COVID-19-Impfverordnung

Corona: Niedergelassene Ärzte genießen „nur“ hohe Impf-Priorität

Wann ist für wen „Stichtag“ bei der Corona-Impfung? Die umstrittene Corona-Impfverordnung steht und wird in Kürze in Kraft treten. Dass nicht alle Ärzte höchste Priorität haben, stößt BÄK-Chef Reinhardt derweil sauer auf.

Von Anno Fricke Veröffentlicht:
Im ersten Quartal 2021 ständen nach aktuellem Stand elf bis 13 Millionen Impfdosen von BioNTech/Pfizer zur Verfügung, sagte Gesundheitsminister Jens Spahn (CDU) am Freitag in Berlin.

Im ersten Quartal 2021 ständen nach aktuellem Stand elf bis 13 Millionen Impfdosen von BioNTech/Pfizer zur Verfügung, sagte Gesundheitsminister Jens Spahn (CDU) am Freitag in Berlin.

© Kay Nietfeld/dpa

Berlin. Niedergelassene Ärzte sind in der Corona-Impfverordnung nicht in der höchsten Priorität eingestuft. Die Verordnung wird Gesundheitsminister Jens Spahn (CDU) im Laufe des Freitagnachmittag unterzeichnen. In Kraft tritt sie mit Erscheinen im Bundesanzeiger. Spahn kündigte an, dass die Verordnung wahrscheinlich im Verlauf des Januars fortgeschrieben werden müsse.

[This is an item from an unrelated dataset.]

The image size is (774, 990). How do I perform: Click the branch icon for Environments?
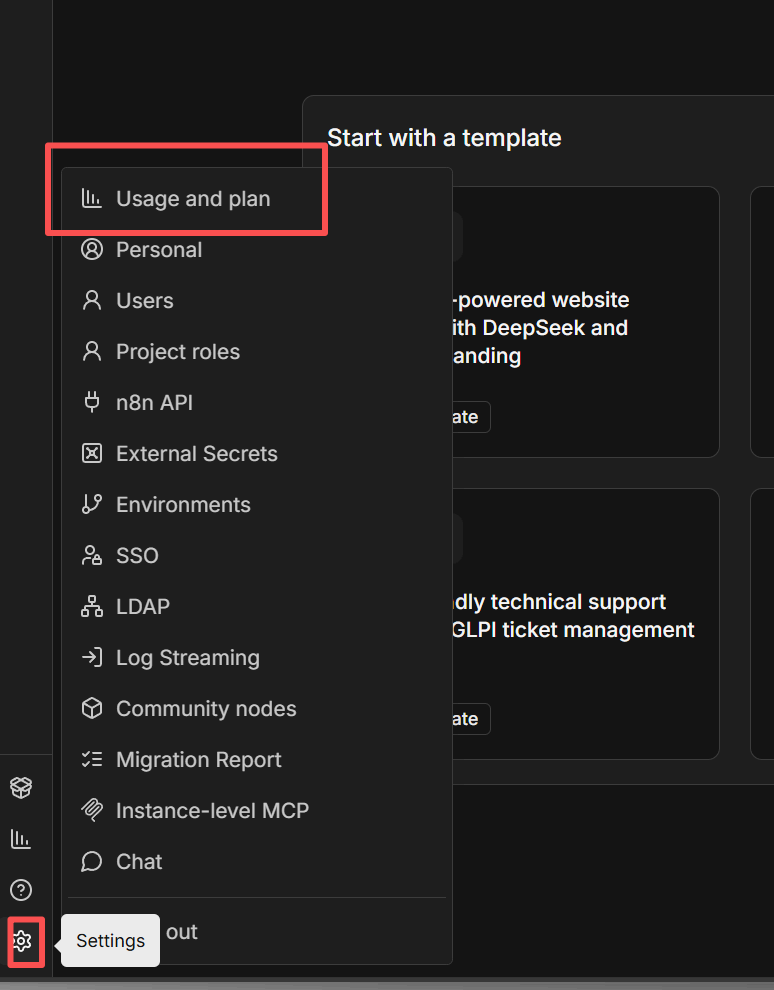coord(92,505)
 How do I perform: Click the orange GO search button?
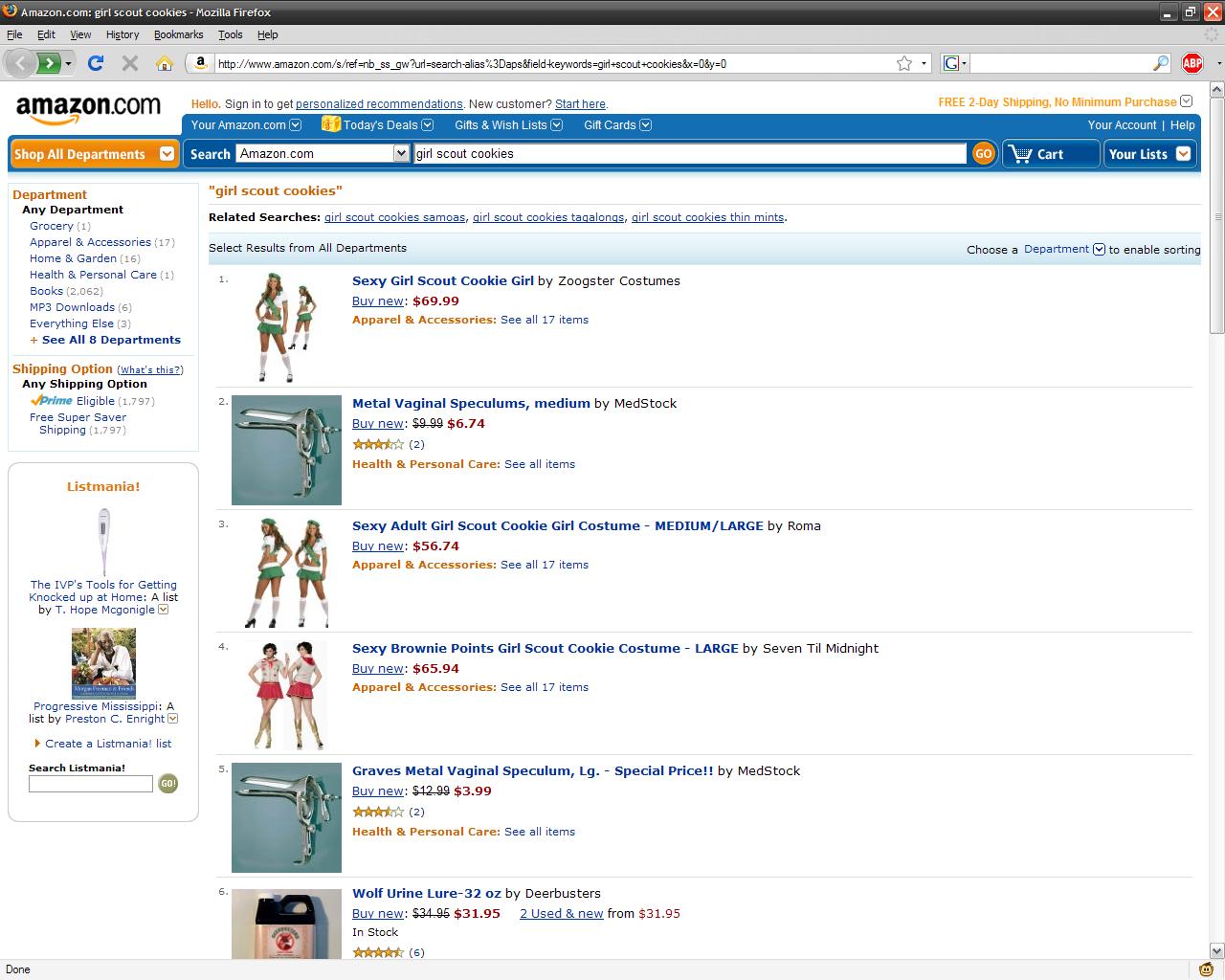(983, 154)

Am Freitagvormittag hatte der Präsident der Bundesärztekammer Dr. Klaus Reinhardt noch gewarnt. Dass niedergelassene Ärzte weiter unten eingestuft seien, sei riskant. Die Arztpraxen bildeten einen wichtigen Schutzwall für die ohnehin schon belasteten Kliniken, sagte Reinhardt der „Rheinischen Post“.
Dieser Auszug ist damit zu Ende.